Data extract Block Start
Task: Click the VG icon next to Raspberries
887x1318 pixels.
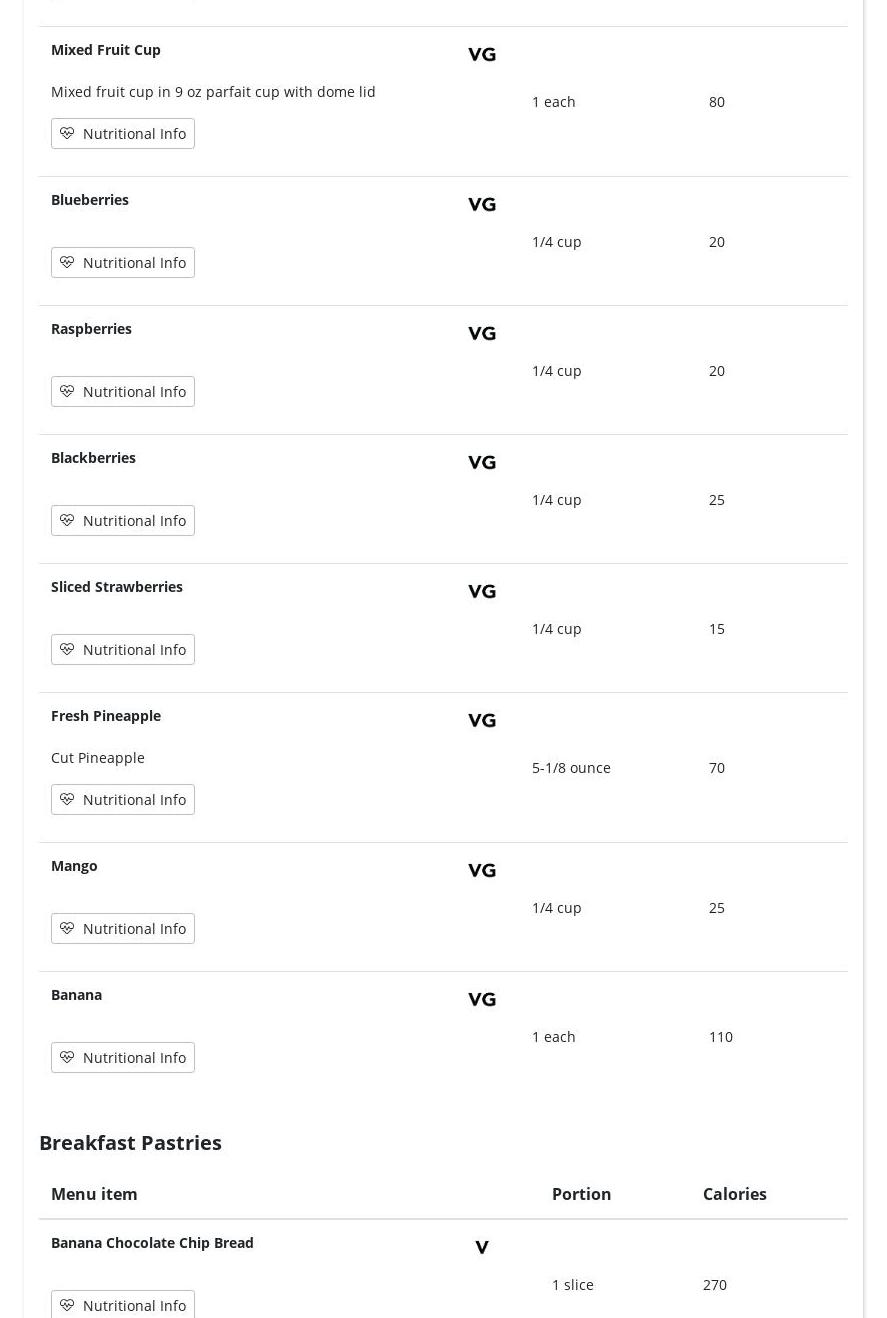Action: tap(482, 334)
Data extract Block End
Data extract Block Start
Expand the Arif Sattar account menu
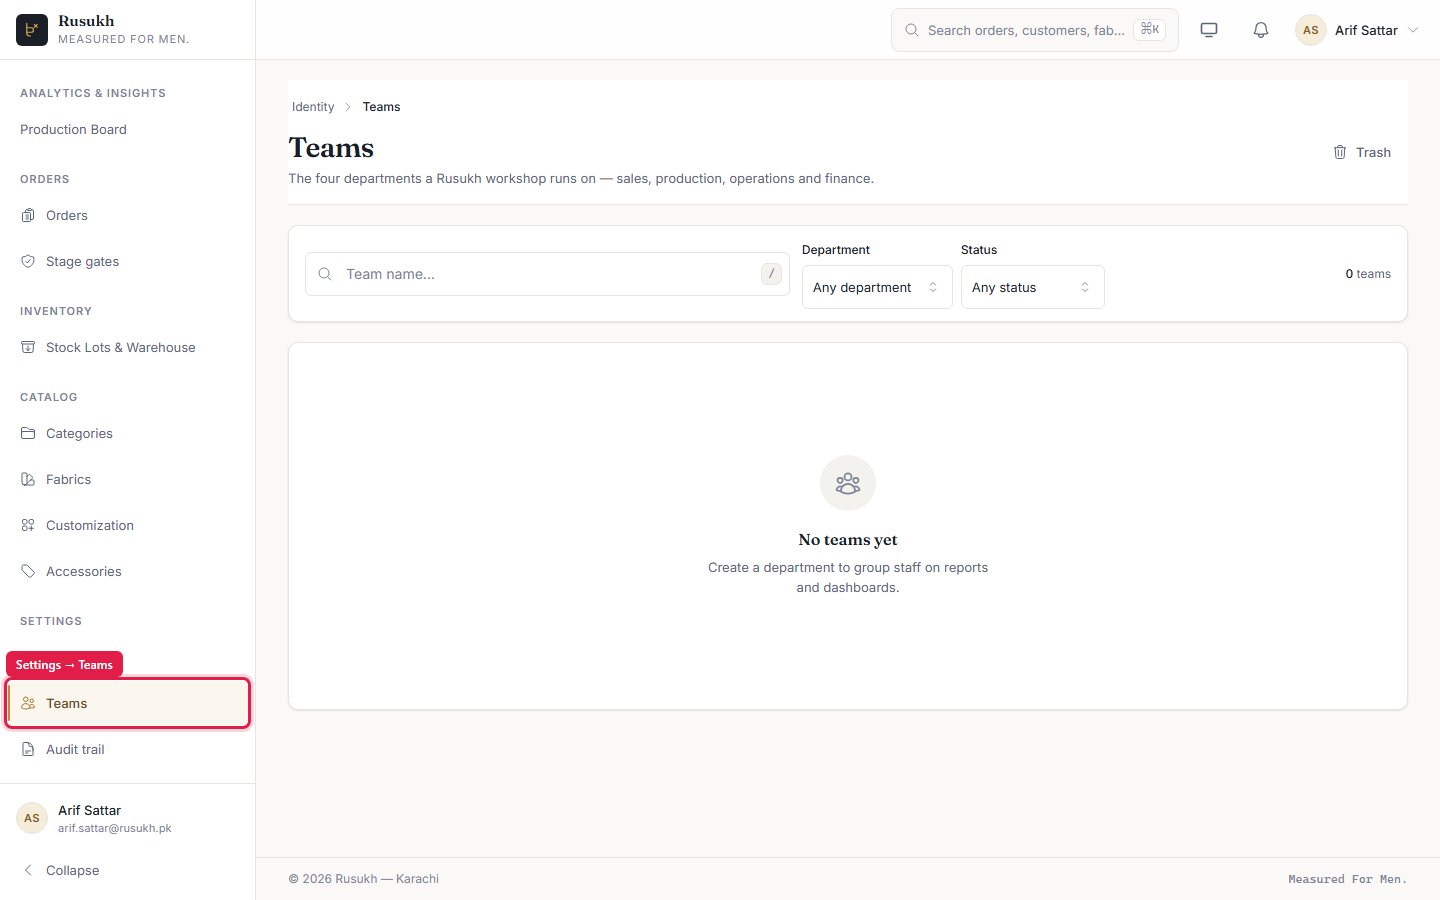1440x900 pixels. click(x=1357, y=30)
Data extract Block End
Data extract Block Start
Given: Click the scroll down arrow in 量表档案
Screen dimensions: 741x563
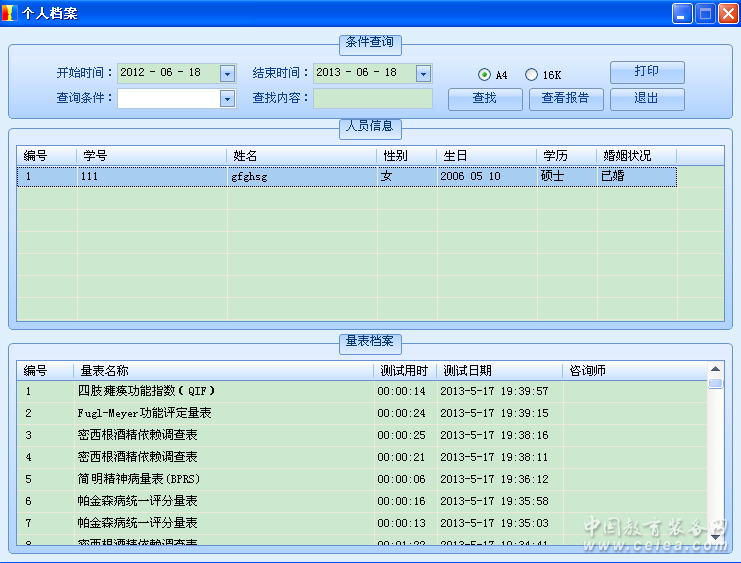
Data extract Block End
** Your goal **
Reproduce, exactly as they stand in the data above, the lines from the one that holds "Given: Click the scroll down arrow in 量表档案" to the one that holds "Screen dimensions: 741x563", inclusive.

** Worked solution **
Given: Click the scroll down arrow in 量表档案
Screen dimensions: 741x563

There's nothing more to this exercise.